Note -  You can also accomplish this procedure by using the Oracle Solaris Cluster Manager browser interface. Click Partnerships, click the partnership name to go to its page, highlight the protection group name, and click Stop Protection Group. For Oracle Solaris Cluster Manager log-in instructions, see How to Access Oracle Solaris Cluster Manager in Oracle Solaris Cluster 4.3 System Administration Guide.

You can deactivate, or stop, a protection group in the following ways:

  • Globally, meaning you deactivate a protection group on both the primary and the standby cluster where the protection group is configured

  • On the primary cluster only

  • On the standby cluster only

Before You Begin

  1. Assume the root role or assume a role that is assigned the Geo Management rights profile.
  2. Deactivate the protection group.

    When you deactivate a protection group on the primary cluster, its application resource groups are also taken offline.

    # geopg stop -e scope [-D] protection-group-name
    –e scope

    Specifies the scope of the command.

    If the scope is Local, then the command operates on the local cluster only. If the scope is Global, the command operates on both clusters where the protection group is deployed.


    Note -  The property values, such as global and local, are not case sensitive.
    –D

    Specifies that only replication should be stopped and the protection group should be online.

    If you omit this option, the replication subsystem and the protection group are both stopped. If the role of the protection group on the local cluster is Primary, omitting the –D option also results in taking the application resource groups offline and putting them in an unmanaged state.

    protection-group-name

    Specifies the name of the protection group.
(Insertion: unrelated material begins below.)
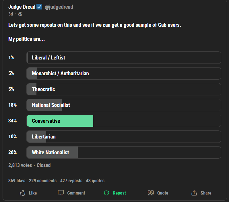Click the thumbs-up Like icon
229x202 pixels.
click(22, 193)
Example 20  Deactivating a Protection Group on All Clusters

This example deactivates a protection group on all clusters.

# geopg stop -e global sales-pg
Example 21  Deactivating a Protection Group on the Local Cluster

This example deactivates a protection group on the local cluster.
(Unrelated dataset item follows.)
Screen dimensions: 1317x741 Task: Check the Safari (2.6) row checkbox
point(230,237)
# geopg stop -e local sales-pg
Example 22  Stopping Remote Replication While Leaving the Protection Group Online

This example stops replication on the local cluster only.

# geopg stop -e local -D sales-pg

If you decide later to deactivate both the protection group and its underlying replication subsystem, you can rerun the command without the –D option:

# geopg stop -e local sales-pg
Example 23  Deactivating a Protection Group While Keeping Application Resource Groups Online

This example keeps online two application resource groups, apprg1 and apprg2, while deactivating their protection group, sales-pg, on both clusters.

  1. Remove the application resource groups from the protection group.

    # geopg remove-resource-group apprg1,apprg2 sales-pg
  2. Deactivate the protection group.

    # geopg stop -e global sales-pg

Troubleshooting

If the geopg stop command fails, run the geoadm status command or Oracle Solaris Cluster Manager to obtain the status of each data replication component. For example, the configuration status might be set to Error depending on the cause of the failure. The protection group might remain activated even though some resource groups might be unmanaged. The protection group might be deactivated with replication running.

If the configuration status is set to Error, revalidate the protection group. See Validating a Protection Group in Oracle Solaris Cluster 4.3 Geographic Edition Installation and Configuration Guide.